Despite this, surprisingly bitcoin is still around. There are four reasons for its continued existence. First, successors to Silk Road have proliferated, and the technology remains today the best way to buy and sell contraband. This remains the biggest use for the currency and guarantees a market. Second, honest, non-ideological entrepreneurs have entered the market, of which Wences Casares is a preeminent example. He is looking for legitimate markets, and indeed, bitcoin is now popular in places where banks are unreliable, e.g., Mr. Casares' native Argentina.
Third, the dreaded establishment has latched on to bitcoin. Every major bank now has a research program on the technology. The blockchain (bitcoin) algorithm can be used to trade any number of things cheaply, e.g., stocks, bonds, and real estate. Blythe Masters, the lady wunderkind working for JP Morgan, actively disowns bitcoin currency, but is using the blockchain to trade derivatives. (Ms. Masters does not appear in Mr. Popper's book, but she is the first woman to play a significant role in any of the business books I have read.)
And finally, even the evil government is beginning to take notice. Much to the Libertarians' dismay, the gnomes at the Fed and the IRS have realized that bitcoin is not like cash. The latter is truly anonymous and can be used to evade taxes, among other things. Bitcoin is precisely not anonymous, but merely pseudonymous. Indeed, all transactions are a public record, just waiting for the police to figure out who hides behind the pseudonyms. That's how Mr. Ulbricht got caught.
So now some paranoid people are suggesting that the Fed wants to eliminate cash altogether and replace it with bitcoin or some similar system.
So what do Trotskyists think about bitcoin? I have absolutely no clue. My guess is that few of the papers on my Beat would know the difference between a blockchain and a cement block.
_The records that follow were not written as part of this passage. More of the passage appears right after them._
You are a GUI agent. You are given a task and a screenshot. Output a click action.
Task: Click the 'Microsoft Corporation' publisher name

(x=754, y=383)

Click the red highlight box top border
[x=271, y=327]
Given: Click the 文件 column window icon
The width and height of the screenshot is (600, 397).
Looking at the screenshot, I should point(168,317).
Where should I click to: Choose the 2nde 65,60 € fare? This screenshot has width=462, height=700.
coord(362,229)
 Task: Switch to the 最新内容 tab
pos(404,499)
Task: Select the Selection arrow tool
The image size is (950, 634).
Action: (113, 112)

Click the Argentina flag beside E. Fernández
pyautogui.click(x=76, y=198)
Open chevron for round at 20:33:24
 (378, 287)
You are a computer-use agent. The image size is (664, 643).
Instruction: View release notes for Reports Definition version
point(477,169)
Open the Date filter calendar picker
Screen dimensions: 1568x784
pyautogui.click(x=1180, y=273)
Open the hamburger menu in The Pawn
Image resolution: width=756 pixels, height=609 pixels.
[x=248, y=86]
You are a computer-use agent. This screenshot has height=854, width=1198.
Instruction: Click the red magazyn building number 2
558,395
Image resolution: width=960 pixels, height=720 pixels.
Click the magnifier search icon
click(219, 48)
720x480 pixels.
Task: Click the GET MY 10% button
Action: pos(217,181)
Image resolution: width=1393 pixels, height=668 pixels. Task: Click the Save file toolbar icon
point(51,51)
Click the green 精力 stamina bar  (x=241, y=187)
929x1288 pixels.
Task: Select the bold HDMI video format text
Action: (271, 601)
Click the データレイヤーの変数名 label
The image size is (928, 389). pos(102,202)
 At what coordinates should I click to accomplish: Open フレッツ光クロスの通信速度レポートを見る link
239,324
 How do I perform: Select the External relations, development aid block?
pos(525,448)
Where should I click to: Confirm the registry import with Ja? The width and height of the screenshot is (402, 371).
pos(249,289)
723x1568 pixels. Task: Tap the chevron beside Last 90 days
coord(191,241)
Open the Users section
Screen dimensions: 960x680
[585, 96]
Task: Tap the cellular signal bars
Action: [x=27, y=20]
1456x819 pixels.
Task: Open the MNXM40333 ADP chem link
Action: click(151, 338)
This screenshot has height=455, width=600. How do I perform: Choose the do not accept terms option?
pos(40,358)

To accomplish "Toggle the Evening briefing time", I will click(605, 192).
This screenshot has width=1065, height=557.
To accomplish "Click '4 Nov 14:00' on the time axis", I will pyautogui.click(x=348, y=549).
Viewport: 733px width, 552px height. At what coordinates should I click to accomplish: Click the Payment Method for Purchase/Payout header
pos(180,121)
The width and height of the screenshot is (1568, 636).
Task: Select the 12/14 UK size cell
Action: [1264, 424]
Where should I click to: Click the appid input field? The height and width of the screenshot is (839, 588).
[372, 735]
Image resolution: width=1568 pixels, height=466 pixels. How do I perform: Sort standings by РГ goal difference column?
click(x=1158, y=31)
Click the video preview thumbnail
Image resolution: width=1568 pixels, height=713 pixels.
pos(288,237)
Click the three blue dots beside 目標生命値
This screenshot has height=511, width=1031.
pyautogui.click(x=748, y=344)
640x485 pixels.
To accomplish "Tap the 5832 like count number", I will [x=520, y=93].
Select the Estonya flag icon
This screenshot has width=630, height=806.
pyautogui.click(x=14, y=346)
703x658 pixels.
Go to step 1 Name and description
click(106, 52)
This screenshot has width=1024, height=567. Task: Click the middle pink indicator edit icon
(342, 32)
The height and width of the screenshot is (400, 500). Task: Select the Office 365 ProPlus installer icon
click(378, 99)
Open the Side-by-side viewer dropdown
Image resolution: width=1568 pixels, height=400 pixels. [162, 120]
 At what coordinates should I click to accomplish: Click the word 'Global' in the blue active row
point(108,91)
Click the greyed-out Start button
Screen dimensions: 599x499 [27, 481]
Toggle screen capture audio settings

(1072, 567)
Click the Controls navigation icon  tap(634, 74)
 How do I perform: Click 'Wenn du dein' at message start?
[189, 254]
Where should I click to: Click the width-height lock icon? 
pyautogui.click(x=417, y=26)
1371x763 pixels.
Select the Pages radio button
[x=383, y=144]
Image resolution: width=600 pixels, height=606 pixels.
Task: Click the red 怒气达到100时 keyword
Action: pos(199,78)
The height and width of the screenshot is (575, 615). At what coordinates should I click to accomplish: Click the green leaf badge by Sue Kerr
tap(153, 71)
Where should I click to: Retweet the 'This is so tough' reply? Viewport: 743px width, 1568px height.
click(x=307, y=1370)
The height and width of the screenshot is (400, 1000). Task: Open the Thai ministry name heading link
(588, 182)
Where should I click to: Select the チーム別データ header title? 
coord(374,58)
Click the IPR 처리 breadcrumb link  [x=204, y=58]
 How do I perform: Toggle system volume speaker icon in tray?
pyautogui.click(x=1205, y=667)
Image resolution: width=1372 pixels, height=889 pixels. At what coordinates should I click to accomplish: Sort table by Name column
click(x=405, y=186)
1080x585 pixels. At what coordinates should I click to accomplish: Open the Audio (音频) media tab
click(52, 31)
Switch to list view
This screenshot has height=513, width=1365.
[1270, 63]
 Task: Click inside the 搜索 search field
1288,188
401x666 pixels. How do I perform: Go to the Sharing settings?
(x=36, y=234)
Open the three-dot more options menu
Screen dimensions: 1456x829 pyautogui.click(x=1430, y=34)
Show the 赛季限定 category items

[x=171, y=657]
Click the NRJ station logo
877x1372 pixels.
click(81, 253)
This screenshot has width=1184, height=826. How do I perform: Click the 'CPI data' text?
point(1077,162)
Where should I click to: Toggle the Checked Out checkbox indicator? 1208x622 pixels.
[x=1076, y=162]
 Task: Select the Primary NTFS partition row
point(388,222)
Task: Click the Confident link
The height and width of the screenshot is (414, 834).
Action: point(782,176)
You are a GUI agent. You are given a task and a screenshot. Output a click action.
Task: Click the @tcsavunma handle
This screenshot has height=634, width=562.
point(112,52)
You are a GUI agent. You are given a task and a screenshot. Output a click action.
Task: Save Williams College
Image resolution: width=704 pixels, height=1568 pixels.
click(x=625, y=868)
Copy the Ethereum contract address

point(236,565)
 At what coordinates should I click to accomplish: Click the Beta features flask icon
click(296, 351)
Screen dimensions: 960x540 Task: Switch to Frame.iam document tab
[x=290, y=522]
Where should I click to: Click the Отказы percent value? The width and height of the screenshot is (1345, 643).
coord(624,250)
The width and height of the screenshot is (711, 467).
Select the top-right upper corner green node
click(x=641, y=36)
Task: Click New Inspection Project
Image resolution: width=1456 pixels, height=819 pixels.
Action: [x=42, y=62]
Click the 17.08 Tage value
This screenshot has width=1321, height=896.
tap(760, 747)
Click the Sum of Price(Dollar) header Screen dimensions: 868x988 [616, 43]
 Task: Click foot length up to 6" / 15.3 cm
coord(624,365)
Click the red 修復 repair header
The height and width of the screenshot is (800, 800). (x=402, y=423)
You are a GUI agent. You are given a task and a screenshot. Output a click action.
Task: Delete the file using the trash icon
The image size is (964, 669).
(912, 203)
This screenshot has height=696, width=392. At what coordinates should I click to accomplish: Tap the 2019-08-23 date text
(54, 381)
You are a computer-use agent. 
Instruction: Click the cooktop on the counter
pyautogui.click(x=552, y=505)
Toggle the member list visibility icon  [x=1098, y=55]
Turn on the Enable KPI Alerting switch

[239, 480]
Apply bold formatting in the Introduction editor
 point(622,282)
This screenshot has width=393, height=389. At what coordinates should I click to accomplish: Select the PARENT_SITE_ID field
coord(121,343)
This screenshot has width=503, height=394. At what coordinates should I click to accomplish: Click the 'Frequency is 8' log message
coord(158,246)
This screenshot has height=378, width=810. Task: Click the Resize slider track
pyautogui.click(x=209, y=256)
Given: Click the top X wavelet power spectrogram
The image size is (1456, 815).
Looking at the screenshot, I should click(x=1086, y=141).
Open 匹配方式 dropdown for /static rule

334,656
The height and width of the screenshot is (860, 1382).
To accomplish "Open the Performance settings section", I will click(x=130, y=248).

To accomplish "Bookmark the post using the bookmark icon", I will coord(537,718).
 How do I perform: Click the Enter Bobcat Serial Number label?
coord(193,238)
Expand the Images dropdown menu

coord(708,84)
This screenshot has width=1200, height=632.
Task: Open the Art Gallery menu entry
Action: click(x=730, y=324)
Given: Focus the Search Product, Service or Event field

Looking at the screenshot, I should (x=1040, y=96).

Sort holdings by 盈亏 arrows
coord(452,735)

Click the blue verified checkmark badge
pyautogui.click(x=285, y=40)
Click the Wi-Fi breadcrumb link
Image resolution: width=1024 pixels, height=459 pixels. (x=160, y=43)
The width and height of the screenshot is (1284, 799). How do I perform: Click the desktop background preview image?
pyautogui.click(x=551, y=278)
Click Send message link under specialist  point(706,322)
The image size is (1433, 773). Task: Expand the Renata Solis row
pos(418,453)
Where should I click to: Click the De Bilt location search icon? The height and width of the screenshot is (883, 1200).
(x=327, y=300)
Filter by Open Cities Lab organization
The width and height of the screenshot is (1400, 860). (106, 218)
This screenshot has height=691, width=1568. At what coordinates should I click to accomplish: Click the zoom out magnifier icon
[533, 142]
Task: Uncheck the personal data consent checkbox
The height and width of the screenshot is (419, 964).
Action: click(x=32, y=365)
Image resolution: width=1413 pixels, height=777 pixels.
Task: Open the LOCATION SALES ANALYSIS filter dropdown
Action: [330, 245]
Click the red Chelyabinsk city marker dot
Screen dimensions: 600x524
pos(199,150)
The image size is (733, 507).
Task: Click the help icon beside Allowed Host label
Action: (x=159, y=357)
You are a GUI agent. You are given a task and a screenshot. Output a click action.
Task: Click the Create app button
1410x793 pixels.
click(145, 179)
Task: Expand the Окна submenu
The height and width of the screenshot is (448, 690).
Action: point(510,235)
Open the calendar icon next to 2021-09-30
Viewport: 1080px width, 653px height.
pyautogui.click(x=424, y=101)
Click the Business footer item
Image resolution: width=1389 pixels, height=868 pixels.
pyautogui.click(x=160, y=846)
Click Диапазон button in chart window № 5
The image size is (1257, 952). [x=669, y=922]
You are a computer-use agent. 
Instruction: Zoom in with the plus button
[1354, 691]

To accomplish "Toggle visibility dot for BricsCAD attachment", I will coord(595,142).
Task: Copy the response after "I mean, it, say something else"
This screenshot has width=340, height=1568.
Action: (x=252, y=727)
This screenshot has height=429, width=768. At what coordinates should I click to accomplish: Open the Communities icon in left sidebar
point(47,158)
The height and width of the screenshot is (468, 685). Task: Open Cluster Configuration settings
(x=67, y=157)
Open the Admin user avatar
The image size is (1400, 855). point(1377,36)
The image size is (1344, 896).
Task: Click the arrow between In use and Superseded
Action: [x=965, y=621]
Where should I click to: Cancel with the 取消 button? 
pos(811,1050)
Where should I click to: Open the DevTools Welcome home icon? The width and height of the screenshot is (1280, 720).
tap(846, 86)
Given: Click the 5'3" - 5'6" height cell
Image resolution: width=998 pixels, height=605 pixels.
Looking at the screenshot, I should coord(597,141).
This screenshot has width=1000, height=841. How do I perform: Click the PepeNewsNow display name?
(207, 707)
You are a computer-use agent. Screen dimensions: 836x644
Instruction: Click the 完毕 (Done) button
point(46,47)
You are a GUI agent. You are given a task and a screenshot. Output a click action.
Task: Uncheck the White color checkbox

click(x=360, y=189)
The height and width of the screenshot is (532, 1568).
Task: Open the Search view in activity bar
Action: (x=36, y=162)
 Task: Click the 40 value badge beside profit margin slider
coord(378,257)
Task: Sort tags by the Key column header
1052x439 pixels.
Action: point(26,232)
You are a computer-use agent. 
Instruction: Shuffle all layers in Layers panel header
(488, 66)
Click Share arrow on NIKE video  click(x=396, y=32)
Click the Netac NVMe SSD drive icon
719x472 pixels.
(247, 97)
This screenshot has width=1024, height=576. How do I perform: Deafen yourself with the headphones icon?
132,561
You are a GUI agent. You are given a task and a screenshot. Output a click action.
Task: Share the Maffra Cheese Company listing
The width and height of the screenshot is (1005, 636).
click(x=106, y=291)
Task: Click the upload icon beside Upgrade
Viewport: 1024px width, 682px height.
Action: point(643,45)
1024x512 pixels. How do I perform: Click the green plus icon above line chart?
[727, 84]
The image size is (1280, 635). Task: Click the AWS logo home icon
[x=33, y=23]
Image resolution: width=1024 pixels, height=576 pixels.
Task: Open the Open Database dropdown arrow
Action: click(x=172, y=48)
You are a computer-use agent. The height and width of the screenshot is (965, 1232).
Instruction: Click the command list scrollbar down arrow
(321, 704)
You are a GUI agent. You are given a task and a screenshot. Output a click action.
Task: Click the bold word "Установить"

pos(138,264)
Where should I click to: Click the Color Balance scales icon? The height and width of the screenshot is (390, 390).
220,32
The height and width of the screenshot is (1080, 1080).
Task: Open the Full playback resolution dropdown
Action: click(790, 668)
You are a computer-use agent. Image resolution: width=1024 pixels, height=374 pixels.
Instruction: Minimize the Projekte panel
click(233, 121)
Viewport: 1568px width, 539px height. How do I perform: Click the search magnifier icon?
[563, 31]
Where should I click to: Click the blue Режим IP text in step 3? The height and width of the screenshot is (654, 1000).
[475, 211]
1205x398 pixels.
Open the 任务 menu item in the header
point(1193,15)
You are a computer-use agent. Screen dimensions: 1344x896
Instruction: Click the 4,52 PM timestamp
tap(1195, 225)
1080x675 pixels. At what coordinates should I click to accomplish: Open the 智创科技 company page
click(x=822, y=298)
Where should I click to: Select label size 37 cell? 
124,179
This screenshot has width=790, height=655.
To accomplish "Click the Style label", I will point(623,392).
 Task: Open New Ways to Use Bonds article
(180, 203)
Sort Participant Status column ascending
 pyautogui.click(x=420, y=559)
If you're stuck in a 19th Century timewarp, then new technology becomes a mystery.
As for me, I'm cautiously optimistic about bitcoin. I took Mr. Casares' advice, which I paraphrase from memory here:
Buy four bitcoins, which today costs about $1000. There's a good chance that you'll lose all your money--that the price of bitcoin will fall to zero. But there's also a chance that bitcoin will eventually be worth $1 million.
Paypal has about 200 million users in the world, and everybody acknowledges that Paypal is a success. But you need a credit card to use it, and only one billion of the world's population has a credit card. Bitcoin, on the other hand, only requires having a cell phone. Six billion people have a cell phone. So bitcoin has a much larger potential market than Paypal.
Today bitcoin has 13 million users. When it has 200 million (like Paypal) it will be a success.I bought the bitcoin lottery ticket. The most I can lose is a grand. But I might also become rich.